> **PROBLEM TO WORK ON**
Please report each line in the material below that includes "nghệ".
+++ RECORDS TO PROCESS
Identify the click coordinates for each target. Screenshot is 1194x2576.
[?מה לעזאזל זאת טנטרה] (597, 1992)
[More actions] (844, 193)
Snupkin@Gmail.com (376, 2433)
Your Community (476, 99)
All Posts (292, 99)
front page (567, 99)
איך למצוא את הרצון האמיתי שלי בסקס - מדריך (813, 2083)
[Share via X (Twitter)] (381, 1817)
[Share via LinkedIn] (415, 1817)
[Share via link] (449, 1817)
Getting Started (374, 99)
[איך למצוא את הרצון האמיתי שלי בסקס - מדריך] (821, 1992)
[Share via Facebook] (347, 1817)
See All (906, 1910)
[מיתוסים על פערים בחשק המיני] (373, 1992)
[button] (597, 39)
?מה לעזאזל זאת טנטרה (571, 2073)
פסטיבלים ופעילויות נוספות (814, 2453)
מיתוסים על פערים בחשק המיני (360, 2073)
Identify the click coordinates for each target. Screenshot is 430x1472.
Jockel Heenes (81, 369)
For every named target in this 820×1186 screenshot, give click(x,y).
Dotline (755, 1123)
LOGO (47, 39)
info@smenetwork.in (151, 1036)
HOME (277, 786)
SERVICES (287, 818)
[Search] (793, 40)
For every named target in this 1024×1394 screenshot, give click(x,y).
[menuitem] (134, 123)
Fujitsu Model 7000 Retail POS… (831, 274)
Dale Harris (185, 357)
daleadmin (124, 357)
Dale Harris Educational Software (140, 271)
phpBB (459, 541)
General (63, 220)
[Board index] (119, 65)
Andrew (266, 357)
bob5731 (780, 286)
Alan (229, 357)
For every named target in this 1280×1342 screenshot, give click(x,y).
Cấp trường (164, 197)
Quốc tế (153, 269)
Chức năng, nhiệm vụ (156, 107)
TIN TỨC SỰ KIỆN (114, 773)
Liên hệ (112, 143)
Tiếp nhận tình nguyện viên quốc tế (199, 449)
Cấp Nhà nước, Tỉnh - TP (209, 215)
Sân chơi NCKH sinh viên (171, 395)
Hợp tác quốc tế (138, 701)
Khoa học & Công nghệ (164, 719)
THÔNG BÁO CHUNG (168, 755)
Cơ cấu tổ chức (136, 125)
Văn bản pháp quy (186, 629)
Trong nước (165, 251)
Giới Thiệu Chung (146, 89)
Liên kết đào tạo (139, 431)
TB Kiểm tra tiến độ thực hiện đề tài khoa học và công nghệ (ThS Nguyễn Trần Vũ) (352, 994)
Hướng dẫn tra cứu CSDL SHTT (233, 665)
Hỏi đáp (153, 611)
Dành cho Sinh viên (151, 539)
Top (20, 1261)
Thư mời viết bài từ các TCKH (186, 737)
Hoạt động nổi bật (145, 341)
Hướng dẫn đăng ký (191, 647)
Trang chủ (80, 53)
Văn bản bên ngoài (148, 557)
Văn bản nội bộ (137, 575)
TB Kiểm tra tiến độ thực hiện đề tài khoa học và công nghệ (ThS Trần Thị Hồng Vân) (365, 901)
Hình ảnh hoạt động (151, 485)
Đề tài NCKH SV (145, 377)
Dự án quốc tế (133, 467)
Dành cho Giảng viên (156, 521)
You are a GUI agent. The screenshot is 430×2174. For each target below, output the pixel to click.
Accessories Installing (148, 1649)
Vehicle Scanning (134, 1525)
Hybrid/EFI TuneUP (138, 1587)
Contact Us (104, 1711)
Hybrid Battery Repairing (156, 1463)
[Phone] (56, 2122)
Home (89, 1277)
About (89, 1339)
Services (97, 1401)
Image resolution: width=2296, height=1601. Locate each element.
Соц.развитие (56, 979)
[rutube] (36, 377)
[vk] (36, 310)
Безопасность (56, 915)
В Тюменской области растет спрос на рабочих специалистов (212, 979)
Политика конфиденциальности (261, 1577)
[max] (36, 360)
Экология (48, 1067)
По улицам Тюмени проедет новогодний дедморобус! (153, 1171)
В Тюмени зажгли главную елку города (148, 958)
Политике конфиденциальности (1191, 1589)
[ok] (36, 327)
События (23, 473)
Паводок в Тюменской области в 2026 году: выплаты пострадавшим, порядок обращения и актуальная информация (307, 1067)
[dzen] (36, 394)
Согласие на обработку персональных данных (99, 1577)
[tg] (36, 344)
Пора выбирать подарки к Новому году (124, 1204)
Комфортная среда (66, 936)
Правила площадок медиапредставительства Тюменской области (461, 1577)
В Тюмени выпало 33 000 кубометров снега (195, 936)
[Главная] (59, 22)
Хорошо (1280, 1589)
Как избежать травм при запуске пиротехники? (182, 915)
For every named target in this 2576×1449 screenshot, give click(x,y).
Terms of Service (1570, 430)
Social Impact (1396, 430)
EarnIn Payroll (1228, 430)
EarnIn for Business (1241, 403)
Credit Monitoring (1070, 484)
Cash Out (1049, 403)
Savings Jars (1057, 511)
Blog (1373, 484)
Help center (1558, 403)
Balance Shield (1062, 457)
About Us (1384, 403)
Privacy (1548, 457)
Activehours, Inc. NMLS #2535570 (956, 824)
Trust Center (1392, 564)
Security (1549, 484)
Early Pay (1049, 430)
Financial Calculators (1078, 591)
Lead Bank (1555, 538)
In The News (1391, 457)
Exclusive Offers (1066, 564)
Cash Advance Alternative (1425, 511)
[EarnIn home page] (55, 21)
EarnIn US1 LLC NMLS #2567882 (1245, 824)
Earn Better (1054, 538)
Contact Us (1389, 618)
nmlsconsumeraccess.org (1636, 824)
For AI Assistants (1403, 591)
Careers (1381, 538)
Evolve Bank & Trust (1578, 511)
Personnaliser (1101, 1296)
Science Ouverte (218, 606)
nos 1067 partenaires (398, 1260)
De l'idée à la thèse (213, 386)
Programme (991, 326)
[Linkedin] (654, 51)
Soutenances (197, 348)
++++++
> **OUTPUT FOR THIS TASK**
Khoa học & Công nghệ (164, 719)
TB Kiểm tra tiến độ thực hiện đề tài khoa học và công nghệ (ThS Nguyễn Trần Vũ) (352, 994)
TB Kiểm tra tiến độ thực hiện đề tài khoa học và công nghệ (ThS Trần Thị Hồng Vân) (365, 901)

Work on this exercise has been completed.